Considerations and pitfalls for a successful data migration
Adopting a cautious approach to the data migration part of a system upgrade or application replacement project is the smart approach.
There are slightly different things to be aware of depending on whether you are a business owner/project manager overseeing the project or a business analyst/IT developer doing the job. Therefore, we have made two separate lists of important considerations.
Here are our points that you as a manager should consider ensuring that your project will be a success:
As a project manager or business owner
1. What is your migration strategy?
Work out what it is you want to migrate and when. Remember, you are in control. Get a clear scope ready and agreed with your stakeholders. Think business logic and business value.
2. Don’t underestimate the importance of the data migration and what’s involved
Consider this when you are determining which new application to acquire and which data to migrate, when and how to proceed (time, cost, effort).
3. Closely understand the data requirements of the new application
Does it have a robust data migration documentation, interface and methodology? Be sure to consider the quality and availability of the data required by the new application.
4. Break the migration down into manageable chunks
Think about how you can stage and phase the different deliverables to achieve early success or see signs of trouble early. Think agile.
5. Flexibility is important
Working in a way that can accommodate changing requirements as the migration progresses can make all the difference. Again, an agile approach will help you.
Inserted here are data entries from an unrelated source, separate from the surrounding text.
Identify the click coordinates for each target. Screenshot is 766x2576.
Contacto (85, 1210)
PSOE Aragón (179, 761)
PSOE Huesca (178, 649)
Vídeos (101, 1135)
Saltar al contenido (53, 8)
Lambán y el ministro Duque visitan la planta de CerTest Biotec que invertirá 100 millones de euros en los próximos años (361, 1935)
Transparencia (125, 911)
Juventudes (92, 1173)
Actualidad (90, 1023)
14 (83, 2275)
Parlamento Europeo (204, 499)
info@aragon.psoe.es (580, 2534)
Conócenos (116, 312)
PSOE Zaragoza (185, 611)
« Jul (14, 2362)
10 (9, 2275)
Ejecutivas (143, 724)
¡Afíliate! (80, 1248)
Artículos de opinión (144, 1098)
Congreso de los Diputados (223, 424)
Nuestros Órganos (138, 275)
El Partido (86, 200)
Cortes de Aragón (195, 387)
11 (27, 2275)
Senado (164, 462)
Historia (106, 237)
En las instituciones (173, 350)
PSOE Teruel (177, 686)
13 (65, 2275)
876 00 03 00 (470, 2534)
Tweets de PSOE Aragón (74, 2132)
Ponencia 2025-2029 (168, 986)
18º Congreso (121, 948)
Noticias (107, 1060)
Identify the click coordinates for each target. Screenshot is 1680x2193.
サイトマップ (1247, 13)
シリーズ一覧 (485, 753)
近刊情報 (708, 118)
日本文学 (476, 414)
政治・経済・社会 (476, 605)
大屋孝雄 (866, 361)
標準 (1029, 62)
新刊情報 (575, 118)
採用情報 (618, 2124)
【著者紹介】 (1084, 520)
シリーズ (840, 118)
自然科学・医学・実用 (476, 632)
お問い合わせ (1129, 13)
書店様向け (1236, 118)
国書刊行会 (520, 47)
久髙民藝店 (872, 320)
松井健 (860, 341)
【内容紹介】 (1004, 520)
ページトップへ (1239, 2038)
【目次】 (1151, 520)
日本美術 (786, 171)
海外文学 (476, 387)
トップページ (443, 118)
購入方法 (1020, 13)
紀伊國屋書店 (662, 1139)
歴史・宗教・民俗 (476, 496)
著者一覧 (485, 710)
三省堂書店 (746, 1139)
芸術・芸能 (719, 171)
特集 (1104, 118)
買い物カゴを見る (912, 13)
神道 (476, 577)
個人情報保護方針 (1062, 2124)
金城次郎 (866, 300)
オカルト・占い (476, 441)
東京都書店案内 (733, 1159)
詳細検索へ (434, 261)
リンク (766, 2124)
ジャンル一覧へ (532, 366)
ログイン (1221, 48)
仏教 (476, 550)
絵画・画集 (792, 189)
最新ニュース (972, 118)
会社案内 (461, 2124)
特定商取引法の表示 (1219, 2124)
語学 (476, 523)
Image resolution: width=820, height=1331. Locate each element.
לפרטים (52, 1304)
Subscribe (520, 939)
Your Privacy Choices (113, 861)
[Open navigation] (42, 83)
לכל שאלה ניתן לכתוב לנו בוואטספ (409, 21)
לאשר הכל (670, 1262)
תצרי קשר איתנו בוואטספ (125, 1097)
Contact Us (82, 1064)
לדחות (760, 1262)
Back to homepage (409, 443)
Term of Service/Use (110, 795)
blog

6. Have full visibility and auditability
Make sure your team applies a structured and documented approach that will enable you to maintain oversight, measure progress and understand any issue that may arise.
7. Automation is important because it cuts down cost
Make sure you automate as many manual processes as possible. Humans will make mistakes. Use automated, repeatable processes where possible.
8. Commit resource and accept this cost up front
There must be internal commitment and involvement, you can’t outsource it all. The data migration will require your best people and be more difficult than you expect.
9. The new system is different from the old
Remember you are trying to move to a new system because it will give you new functionality. The new system will only deliver value if it has clean data and if these are applied correctly.
10. Monitoring and transparency are important
Data migration is a big decision as well as a big risk. You need clear visibility of where you are in the process, so you can understand any issues and make informed decisions.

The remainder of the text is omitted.